Hombres fuertemente armados libraron el jueves una batalla campal contra fuerzas de seguridad mexicanas que realizaban un operativo fallido para capturar a Guzmán en Culiacán, capital de su natal Sinaloa (noroeste), bastión del cártel de la familia.

Errores

Con un discurso en el que han apelado a la paz, López Obrador y su gabinete de seguridad, en dos ruedas de prensa distintas, han aceptado errores en un fallido operativo para capturar a Ovidio Guzmán, hijo del narcotraficante Joaquín “El Chapo” Guzmán.

Una tragedia que ha puesto al Ejecutivo contra las cuerdas.

“No puede valer más la captura de un delincuente que las vidas de las personas. Ellos (el gabinete de seguridad) tomaron esta decisión (liberarlo) y yo la respaldé”, dijo el mandatario a modo de justificación en su conferencia matutina.

Después de horas de un vacío informativo por parte de las autoridades que desató todo tipo de rumores y versiones, López Obrador aseguró este viernes que se daría a conocer la “verdad”.

El hijo del narcotraficante, sobre el que pesa una orden de extradición solicitada desde septiembre por Estados Unidos, fue hallado por un comando de 30 militares y miembros de la Guardia Nacional en una casa en la ciudad mexicana de Culiacán, en el noroccidental estado de Sinaloa, una región considerada tierra de narcos.

Para evitar su detención, este hijo del Chapo desató horas de tiroteos y bloqueos en la capital del estado, de unos 800.000 habitantes, desatando el pánico entre la ciudadanía.

Esta crisis ha mostrado el poder de los grupos de la delincuencia organizada, en este caso el Cártel de Sinaloa, y ha dejado al descubierto las fisuras que registra el Gobierno de López Obrador en seguridad.

“En el afán de obtener un resultado positivo. (El comando) actuó de manera precipitada con deficiente planeación y falta de previsión sobre las consecuencias”, reconoció el titular de la Secretaría de la Defensa Nacional (Sedena), Luis Cresencio Sandoval, en conferencia de prensa este viernes tras la reunión en Culiacán del Gabinete de Seguridad.

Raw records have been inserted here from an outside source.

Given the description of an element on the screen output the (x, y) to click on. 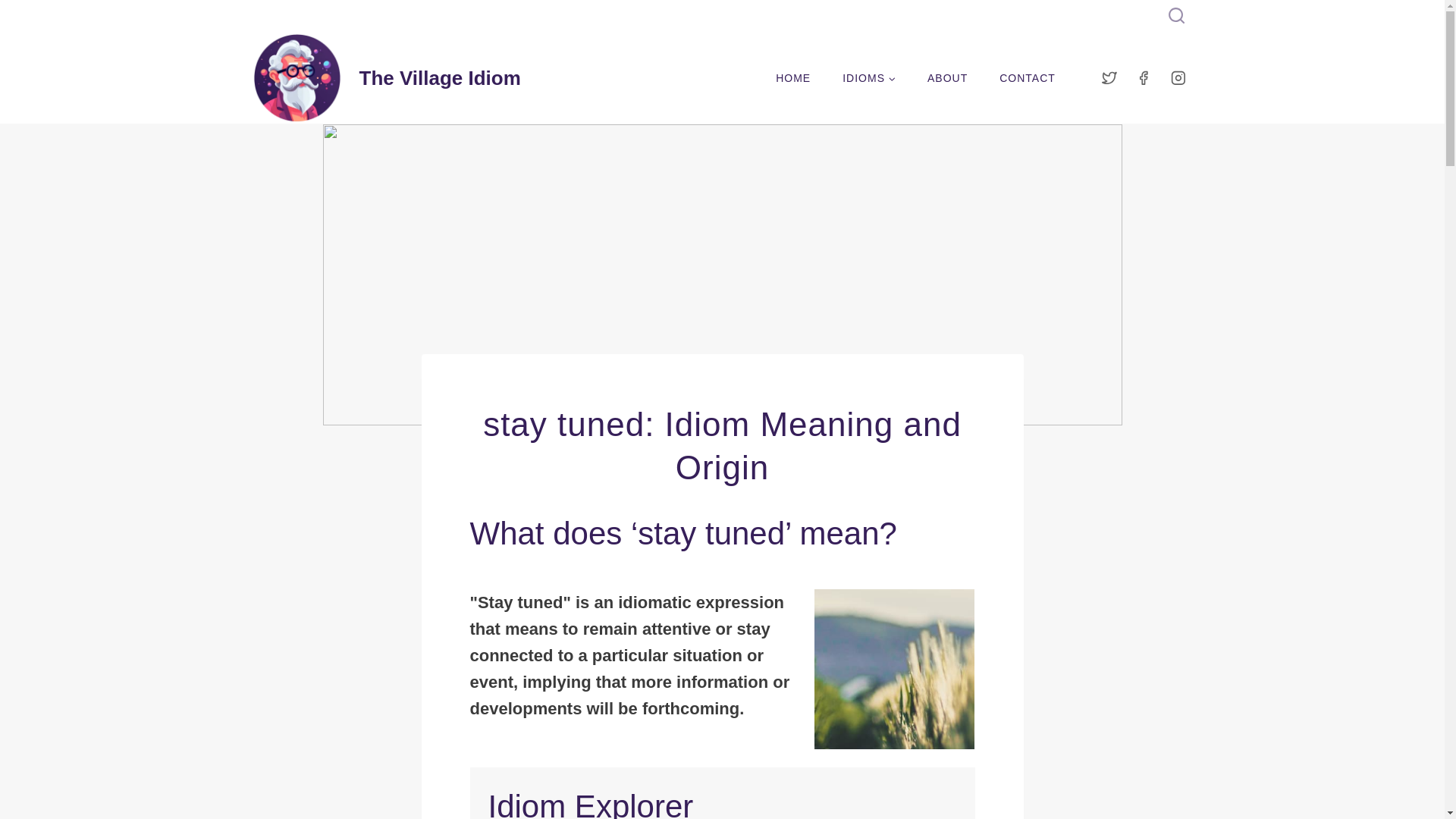
CONTACT (1027, 78)
HOME (793, 78)
ABOUT (947, 78)
The Village Idiom (386, 77)
IDIOMS (869, 78)
Given the description of an element on the screen output the (x, y) to click on. 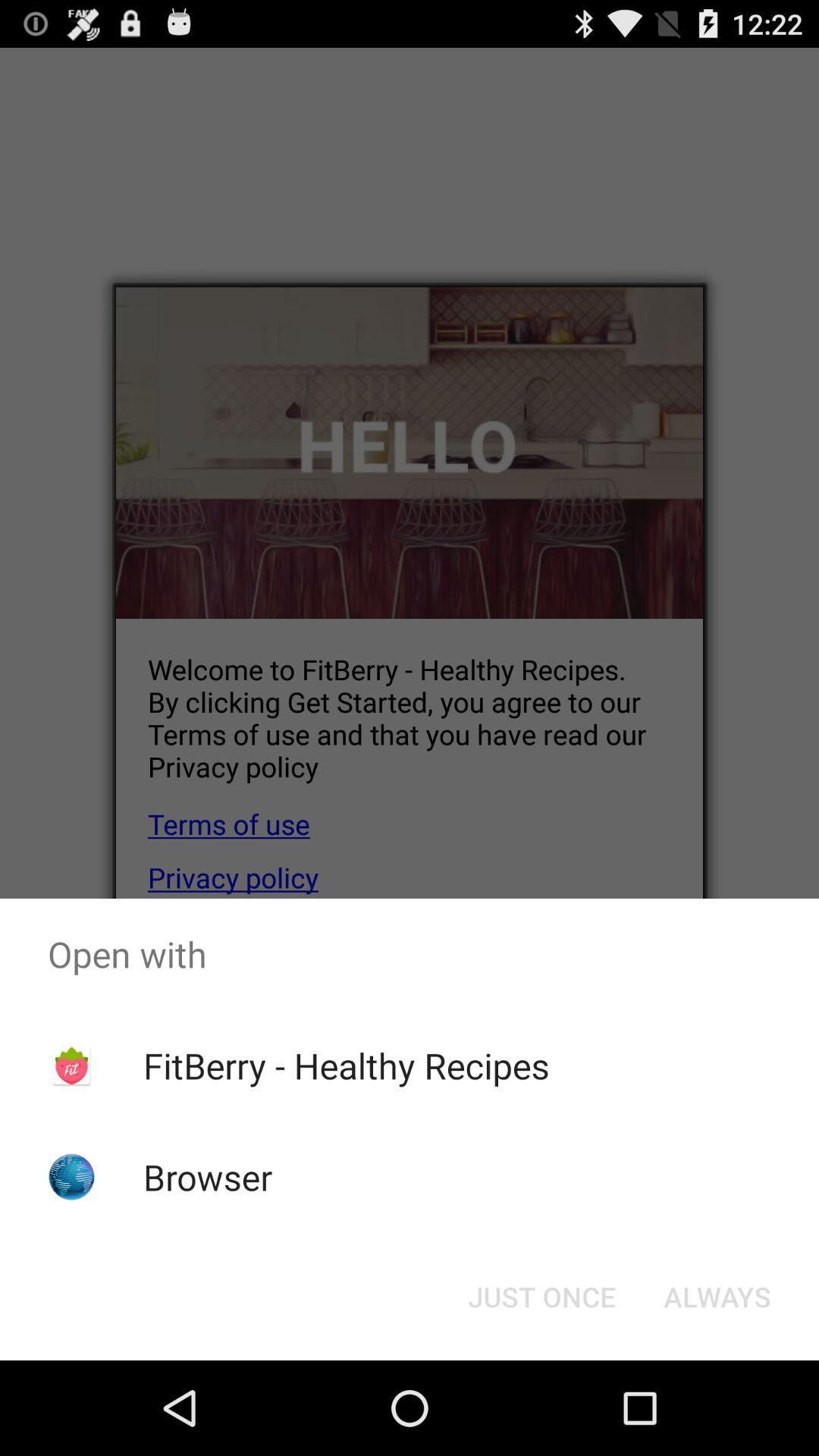
choose the always item (717, 1296)
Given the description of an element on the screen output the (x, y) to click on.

“Ante la violencia generalizada que se produjo, este gabinete de seguridad ordenó que se retiraran del domicilio” para acabar con esta operación “precipitada y mal planeada”, apuntó Sandoval, quien aseguró que “formalmente no hubo una detención”.

Operativo fallido

Sandoval explicó que el comando entró en una vivienda sobre las 15:45 hora local (20:45 GMT) en la que se identificó al hijo del Chapo, estando dentro de la casa hasta aproximadamente las 17:00 hora local (22:00 GMT).

Poco después de este hecho, se dieron los disturbios en toda la ciudad, por lo que el Gabinete de Seguridad tomó “por unanimidad” la decisión de “retirar al personal” de este inmueble.

De manera preliminar, el suceso ha dejado hasta el momento ocho muertos; un civil, un agente de la Guardia Nacional, un interno de un penal del municipio y cinco agresores. 

Además de 16 heridos, y 49 reos fugados de esta prisión de Culiacán en la que se registró un motín. Mientras que el titular de la Secretaría de Seguridad Pública y Protección Ciudadana, Alfonso Durazo, defendió la política de seguridad del actual Gobierno mexicano.